There was also significant incidence of child labor in the tobacco industry. In fact, the 2013 U.S. Department of Labor report on the worst forms of child labor indicated that 4.5% of children aged 5 to 14 were engaged in such working conditions in tobacco cultivation, and that despite the availability of education, evidence suggested that "a limited number of schools required children to harvest tobacco on school grounds". Despite adopting an action plan for the National Program against Human Trafficking for 2013-2016, "interagency coordination on child labor continued to be poor", according to the report. More recently in December 2014, the Department's List of Goods Produced by Child Labor or Forced Labor reported tobacco as a good still produced by Kyrgyz children, among others. To tobacco, the list added cotton, the cultivation of which was determined by national law as hazardous.

==Organic farming==
Kyrgyzstan has the largest proportion of organic fields as a percentage of its total land used for agriculture; organizations in European Union member countries and Russia have certified 74000 acre which allow products of those acres to be exported under an organic product label. In March 2023, the government passed a law to standardize organic production, including labeling and certification with the goal of encouraging growing to incorporate organic farming practices into their businesses. The stated aim of the 2023 labeling law was to ensure confidence in the Kyrgyz national organic standard as a designation that meets international regulations. In December 2018, the Kyrgyzstan Parliament announced a plan to phase out all non-organic farming and switch to 100% organic agriculture by 2028; the process is slowed by the fact that fields must be "chemical-free" for several years before it is possible to consider them organic. In 2019, Kyrgyzstan established the first governmental department of organic agriculture in Central Asia.

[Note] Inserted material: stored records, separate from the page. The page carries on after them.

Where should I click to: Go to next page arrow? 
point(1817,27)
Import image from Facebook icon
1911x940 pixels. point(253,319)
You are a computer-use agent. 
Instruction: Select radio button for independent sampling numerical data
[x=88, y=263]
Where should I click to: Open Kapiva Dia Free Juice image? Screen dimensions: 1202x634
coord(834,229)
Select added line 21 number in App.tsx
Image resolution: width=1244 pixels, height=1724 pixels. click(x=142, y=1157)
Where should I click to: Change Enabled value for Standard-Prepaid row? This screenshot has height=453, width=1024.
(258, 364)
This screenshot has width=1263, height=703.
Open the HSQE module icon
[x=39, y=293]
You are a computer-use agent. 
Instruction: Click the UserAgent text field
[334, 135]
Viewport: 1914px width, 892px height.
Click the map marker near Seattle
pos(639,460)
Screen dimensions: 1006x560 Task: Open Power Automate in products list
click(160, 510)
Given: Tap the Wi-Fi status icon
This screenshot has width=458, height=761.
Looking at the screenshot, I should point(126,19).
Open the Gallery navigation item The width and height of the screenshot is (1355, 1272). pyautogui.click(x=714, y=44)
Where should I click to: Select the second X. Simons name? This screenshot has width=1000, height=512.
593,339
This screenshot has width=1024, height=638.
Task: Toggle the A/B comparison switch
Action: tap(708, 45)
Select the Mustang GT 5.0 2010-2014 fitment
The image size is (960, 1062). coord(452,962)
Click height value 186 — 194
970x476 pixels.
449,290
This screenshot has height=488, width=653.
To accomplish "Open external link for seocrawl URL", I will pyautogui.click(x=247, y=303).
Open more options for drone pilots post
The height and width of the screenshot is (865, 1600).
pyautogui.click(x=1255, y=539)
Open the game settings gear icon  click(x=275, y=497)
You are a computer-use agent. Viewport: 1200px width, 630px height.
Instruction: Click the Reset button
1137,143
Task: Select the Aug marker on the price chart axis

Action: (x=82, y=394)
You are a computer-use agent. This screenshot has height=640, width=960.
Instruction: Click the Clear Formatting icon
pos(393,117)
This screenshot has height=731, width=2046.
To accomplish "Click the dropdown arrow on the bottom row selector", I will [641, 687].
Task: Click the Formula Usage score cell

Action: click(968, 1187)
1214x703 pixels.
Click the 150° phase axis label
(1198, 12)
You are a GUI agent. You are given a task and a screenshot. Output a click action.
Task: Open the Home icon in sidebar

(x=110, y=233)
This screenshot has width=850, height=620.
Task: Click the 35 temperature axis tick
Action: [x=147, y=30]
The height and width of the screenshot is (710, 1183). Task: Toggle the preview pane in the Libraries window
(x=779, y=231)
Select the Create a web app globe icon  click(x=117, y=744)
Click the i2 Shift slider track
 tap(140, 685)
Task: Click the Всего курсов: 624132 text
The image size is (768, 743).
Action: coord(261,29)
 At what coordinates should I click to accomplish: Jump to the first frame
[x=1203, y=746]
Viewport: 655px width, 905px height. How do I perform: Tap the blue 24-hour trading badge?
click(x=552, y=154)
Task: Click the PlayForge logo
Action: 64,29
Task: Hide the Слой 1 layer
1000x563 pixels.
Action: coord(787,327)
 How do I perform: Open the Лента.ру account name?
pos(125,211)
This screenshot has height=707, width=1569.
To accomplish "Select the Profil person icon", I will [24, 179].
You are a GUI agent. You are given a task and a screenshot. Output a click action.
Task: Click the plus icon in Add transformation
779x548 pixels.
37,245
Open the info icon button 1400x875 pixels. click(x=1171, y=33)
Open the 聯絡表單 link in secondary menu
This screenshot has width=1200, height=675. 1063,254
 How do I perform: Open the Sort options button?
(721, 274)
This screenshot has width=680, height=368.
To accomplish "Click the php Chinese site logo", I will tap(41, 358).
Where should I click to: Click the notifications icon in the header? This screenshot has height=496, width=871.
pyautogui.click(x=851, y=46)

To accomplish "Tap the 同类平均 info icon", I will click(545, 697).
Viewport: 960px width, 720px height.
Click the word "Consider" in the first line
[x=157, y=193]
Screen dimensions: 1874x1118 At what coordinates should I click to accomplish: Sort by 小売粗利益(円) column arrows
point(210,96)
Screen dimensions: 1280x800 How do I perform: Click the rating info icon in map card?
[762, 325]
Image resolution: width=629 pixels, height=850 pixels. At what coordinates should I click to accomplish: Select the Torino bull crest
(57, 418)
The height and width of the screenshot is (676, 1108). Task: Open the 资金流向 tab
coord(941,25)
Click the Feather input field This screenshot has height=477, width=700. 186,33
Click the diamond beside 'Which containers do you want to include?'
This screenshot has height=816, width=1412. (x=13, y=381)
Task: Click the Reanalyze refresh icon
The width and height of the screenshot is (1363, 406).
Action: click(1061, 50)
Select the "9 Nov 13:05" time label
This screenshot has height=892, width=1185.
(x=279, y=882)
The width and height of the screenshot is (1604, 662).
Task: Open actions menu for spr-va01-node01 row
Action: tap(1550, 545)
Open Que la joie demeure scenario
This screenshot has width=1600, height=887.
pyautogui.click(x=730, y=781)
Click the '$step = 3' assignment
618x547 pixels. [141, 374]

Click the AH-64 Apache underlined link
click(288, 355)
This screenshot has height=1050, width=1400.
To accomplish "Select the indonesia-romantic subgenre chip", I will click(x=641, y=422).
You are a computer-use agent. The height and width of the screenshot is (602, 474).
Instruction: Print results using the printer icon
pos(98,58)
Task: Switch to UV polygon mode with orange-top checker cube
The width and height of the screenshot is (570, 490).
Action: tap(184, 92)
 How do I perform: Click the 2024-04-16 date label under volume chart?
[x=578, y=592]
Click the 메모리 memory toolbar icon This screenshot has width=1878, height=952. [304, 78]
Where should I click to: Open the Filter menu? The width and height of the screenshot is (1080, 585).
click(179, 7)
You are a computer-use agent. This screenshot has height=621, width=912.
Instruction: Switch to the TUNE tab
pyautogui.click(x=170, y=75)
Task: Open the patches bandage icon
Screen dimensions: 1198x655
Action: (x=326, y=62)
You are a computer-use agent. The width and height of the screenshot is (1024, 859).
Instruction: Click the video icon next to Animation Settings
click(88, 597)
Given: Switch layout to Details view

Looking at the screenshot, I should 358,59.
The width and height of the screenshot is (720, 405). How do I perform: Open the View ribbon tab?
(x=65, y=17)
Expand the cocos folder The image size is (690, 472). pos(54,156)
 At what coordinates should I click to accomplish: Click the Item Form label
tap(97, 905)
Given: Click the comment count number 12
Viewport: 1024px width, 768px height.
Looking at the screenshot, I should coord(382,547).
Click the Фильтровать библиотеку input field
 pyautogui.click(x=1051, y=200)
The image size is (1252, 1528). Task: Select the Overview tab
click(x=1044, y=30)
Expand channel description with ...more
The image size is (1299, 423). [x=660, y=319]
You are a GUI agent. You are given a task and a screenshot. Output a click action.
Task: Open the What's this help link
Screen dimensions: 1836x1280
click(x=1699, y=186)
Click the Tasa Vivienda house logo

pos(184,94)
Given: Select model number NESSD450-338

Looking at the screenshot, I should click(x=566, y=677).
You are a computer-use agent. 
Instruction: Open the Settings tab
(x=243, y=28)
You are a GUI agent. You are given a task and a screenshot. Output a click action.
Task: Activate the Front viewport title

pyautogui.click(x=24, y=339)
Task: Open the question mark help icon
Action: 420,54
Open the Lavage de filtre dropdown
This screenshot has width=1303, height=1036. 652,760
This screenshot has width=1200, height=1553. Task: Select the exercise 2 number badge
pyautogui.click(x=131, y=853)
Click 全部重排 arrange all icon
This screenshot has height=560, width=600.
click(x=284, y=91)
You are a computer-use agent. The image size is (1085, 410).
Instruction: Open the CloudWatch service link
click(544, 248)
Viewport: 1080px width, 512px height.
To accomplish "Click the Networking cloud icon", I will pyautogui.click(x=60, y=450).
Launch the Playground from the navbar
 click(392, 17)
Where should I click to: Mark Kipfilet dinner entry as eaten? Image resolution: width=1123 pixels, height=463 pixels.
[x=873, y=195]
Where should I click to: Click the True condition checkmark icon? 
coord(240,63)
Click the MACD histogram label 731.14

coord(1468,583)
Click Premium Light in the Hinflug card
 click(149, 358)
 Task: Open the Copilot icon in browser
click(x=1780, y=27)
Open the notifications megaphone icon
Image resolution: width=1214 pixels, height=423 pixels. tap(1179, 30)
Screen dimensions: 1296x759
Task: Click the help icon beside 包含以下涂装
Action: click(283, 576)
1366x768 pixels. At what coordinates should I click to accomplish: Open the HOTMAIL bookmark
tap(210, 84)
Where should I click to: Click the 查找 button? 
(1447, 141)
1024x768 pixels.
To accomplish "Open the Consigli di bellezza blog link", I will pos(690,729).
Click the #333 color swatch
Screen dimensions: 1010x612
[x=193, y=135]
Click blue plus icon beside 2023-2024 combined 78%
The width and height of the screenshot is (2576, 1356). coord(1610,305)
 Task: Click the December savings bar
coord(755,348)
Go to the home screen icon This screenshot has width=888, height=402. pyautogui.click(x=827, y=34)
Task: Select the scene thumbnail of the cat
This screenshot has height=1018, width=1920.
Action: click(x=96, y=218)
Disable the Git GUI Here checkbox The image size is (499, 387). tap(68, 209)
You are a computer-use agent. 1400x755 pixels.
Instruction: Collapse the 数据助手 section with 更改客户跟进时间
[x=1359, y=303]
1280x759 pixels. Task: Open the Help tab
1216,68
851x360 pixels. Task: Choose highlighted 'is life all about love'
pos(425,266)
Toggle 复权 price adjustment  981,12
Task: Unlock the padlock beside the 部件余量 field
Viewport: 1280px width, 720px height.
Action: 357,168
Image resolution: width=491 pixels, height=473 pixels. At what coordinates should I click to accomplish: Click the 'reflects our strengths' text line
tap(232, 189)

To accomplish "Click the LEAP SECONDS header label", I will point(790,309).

The organic movement began in Kyrgyzstan in 2004. In 2013, the non-profit Bio-KG, a state-private partnership umbrella organization of the Kyrgyz organic sector, launched the "Organic Aymak" program that has helped established 23 villages that produce all of their food without synthetic fertilizers and pesticides; the program also includes elements of pre-Islamic Kyrgyz culture, including the celebration Shirge zhyar (Ширге жыяр), and Tengrism that is seen as an ecocentric belief system. The 23 villages span 4 provinces and are home to almost 70,000 residents. Bio-KG Federation of Organic Development was one of the winners of the UNDP's Equator Prize in 2021.

Bio-KG established the IFOAM Euro-Asia, a regional alliance of 12 Russian-speaking countries, that aimed to unite organic movements in post-Soviet countries; its activities have been limited by a lack of resources.